» **ACTIVITY**
Go through the entries below. Copy each line in which "will" appears.

» **EXTRACTED ENTRIES**
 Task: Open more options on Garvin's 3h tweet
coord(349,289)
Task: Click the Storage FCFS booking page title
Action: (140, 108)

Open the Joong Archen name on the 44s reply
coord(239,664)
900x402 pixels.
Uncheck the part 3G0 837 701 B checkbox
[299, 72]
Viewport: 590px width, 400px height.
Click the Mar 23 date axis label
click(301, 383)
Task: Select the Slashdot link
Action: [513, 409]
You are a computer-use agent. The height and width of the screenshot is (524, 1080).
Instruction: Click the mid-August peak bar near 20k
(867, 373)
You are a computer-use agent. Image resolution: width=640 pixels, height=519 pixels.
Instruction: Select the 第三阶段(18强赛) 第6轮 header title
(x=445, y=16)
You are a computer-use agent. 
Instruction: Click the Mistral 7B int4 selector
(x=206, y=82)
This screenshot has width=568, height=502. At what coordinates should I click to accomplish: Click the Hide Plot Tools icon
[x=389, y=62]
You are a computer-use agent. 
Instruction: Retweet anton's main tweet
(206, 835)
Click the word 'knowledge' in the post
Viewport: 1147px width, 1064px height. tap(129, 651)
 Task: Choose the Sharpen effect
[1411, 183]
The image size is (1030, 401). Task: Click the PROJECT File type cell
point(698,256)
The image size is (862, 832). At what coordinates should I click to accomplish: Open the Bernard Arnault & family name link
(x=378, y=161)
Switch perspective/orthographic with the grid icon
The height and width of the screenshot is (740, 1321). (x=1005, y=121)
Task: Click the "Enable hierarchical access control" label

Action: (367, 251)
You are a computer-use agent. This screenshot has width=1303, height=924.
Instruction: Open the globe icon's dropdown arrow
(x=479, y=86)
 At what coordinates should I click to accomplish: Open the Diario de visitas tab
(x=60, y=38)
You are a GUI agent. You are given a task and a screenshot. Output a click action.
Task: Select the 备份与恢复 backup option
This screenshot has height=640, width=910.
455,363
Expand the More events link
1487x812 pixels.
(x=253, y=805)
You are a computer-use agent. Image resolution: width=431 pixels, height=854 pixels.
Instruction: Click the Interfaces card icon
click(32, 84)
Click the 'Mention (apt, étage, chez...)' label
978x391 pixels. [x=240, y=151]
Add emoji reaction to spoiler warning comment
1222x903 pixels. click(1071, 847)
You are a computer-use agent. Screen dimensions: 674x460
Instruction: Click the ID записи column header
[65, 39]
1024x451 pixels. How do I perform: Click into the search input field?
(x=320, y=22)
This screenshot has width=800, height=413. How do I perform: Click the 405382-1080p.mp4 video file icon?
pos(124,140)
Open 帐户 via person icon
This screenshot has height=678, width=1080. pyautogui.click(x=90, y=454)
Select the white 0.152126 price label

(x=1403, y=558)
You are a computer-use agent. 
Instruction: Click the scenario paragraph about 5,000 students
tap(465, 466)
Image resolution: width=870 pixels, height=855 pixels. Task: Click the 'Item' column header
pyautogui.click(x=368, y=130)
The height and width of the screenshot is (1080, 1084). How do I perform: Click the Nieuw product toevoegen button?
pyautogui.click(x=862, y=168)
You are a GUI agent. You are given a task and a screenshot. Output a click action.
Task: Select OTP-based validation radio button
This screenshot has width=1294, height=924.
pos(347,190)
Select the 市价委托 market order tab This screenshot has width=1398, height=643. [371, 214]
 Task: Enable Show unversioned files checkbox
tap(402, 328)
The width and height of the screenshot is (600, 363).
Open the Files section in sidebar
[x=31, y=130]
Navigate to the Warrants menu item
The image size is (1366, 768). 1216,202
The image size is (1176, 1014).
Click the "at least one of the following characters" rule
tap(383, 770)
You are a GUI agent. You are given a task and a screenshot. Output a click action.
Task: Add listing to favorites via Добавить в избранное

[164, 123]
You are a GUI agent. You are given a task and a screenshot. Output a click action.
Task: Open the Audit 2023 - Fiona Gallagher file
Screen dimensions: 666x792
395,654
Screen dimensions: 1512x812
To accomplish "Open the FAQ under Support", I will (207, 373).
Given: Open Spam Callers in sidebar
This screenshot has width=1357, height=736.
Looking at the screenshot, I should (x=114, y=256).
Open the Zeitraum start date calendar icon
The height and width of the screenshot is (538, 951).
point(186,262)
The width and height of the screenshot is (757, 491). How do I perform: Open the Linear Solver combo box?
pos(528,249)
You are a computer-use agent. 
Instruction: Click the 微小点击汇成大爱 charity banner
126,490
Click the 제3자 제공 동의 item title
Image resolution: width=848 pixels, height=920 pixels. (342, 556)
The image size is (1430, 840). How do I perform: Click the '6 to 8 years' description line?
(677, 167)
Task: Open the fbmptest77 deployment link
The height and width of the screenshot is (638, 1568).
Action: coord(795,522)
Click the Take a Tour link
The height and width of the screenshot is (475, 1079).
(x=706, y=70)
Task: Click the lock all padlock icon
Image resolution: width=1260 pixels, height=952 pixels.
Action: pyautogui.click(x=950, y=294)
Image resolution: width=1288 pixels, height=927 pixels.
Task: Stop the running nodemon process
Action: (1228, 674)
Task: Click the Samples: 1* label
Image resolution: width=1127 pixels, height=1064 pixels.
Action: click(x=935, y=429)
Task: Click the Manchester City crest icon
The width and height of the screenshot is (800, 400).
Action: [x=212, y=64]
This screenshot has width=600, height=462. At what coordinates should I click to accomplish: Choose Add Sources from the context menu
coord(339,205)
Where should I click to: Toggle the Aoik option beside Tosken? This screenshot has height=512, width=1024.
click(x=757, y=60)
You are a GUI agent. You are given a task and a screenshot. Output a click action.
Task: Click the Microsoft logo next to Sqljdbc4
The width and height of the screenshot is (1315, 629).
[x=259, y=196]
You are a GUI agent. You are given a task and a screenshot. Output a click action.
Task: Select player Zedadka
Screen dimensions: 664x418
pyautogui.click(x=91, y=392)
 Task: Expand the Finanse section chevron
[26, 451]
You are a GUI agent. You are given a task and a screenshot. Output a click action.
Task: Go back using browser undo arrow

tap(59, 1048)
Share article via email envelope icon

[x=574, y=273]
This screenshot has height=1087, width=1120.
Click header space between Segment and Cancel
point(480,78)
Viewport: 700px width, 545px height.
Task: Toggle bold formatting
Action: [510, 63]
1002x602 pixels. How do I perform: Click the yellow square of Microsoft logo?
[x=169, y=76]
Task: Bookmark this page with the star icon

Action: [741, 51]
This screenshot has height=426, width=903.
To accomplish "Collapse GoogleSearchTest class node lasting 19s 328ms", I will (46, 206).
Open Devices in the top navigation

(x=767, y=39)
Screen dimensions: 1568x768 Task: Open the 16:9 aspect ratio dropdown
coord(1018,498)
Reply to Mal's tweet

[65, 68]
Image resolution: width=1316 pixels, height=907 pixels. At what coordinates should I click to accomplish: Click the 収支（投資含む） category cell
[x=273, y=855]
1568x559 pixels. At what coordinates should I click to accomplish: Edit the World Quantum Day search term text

» **EXERCISE SOLUTION**
To accomplish "Open the FAQ under Support", I will (207, 373).
To accomplish "Collapse GoogleSearchTest class node lasting 19s 328ms", I will (46, 206).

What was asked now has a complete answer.